その一方で、肉類には内臓や筋肉、皮膚、髪などを作るためには欠かすことのできないたんぱく質が多く含まれていることから、極端に肉類の摂取を避けることは、体調管理の面から言って危険と言われています。
そのような中で注目を集めているのが、肉類ながら脂質が少ない馬肉です。
馬肉のカロリーは100gあたり110㎉ほど。
同量で牛のロースが330㎉、豚のロースで280㎉ほどもあることから、馬肉のカロリーの低さがよくわかると思います。
加えてたんぱく質は豊富に含まれており、その量は鶏むね肉に匹敵するほど。
100gあたり20g(鶏むね肉は22g)と、低カロリー高たんぱく質の代名詞的な存在である鶏むね肉に引けをとらない食材と言えます。

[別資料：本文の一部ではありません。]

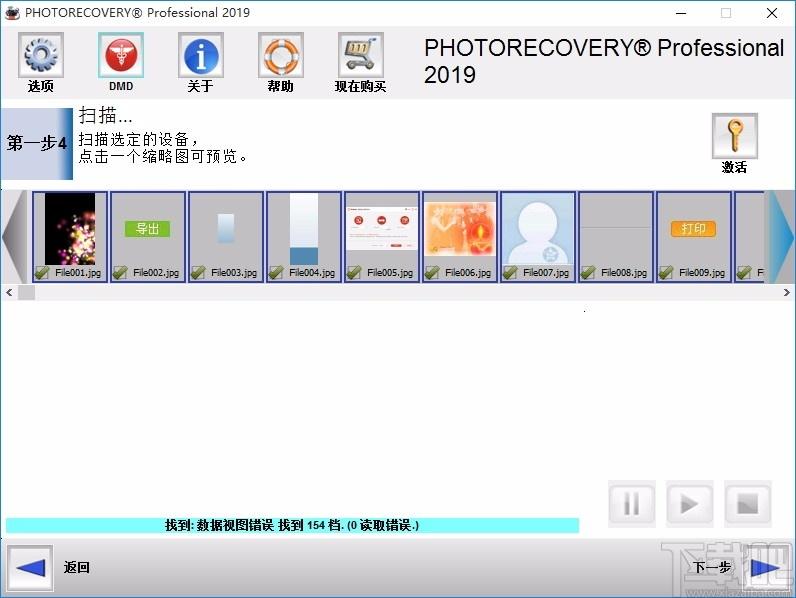Click 现在购买 (Buy Now) cart icon
Image resolution: width=796 pixels, height=598 pixels.
click(360, 56)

さらに馬肉は、女性に嬉しい鉄分が豊富に含まれているのも大きな特徴です。
鶏むね肉はわずか0.2gほどしか含まれていないのに対し、馬肉には4.3gも含まれており、これは他の牛や豚よりも多い値となっています。
馬刺しユッケは安全なの?食中毒の危険性はないの?
牛肉のユッケや名前レバーが食べられなくなってから、馬刺しの需要や人気が上がっていると言われています。

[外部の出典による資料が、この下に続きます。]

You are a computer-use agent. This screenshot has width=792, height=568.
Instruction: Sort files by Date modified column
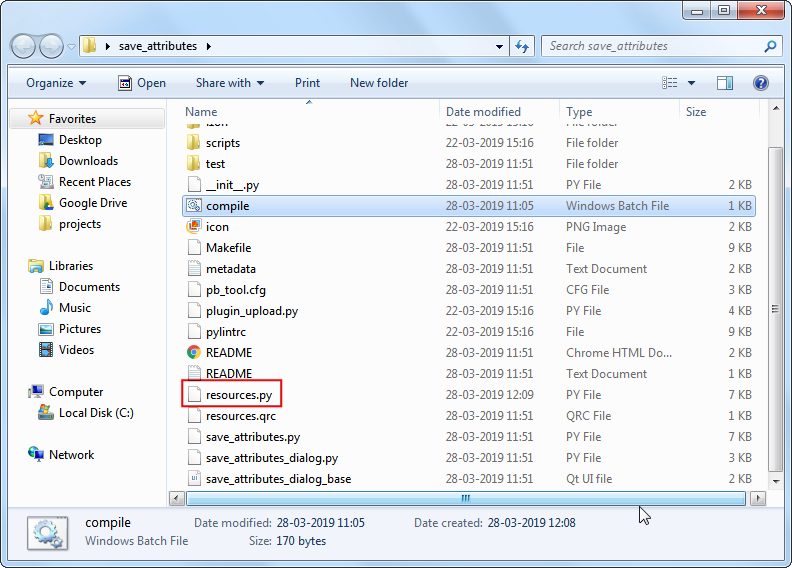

しかし、牛のユッケは食中毒の恐れがあるのに、馬ならなぜ平気なのか、不思議に思うのではないでしょうか。
それには、次のような理由が考えられます。
①寄生虫や細菌の繁殖が低い
牛や豚、鶏などの食肉の食中毒の原因は、それらに寄生する虫や細菌によるものが多いと言われています。
しかし、馬は食肉の中でも寄生虫などが発生する確率が低いとされています。
これには、馬は筋肉量が多いため、体温が他の動物と比べて高いことから、寄生虫や細菌が繁殖しにくいことや、反芻動物(牛や羊などのように複数の胃を持ち、一度咀嚼したものを再び口に戻して咀嚼する)ではないので腸管出血性大腸菌などのリスクが少ないことが挙げられています。
ただし、馬には筋肉中に寄生するザルコシスティス・フェアリーという菌が発生することがあるため、必ずしも無菌であるとは言えません。
なお、ザルコシスティス・フェアリーは馬から人へ感染することはありません。
②生産者の徹底した管理
生食が多い馬肉は、食中毒を出してしまうと加工業者にとっては死活問題に繋がります。
そこで、各生産者は厚生労働省が定める厳しいガイドラインをクリアするように努め、徹底した品質の管理を行っています。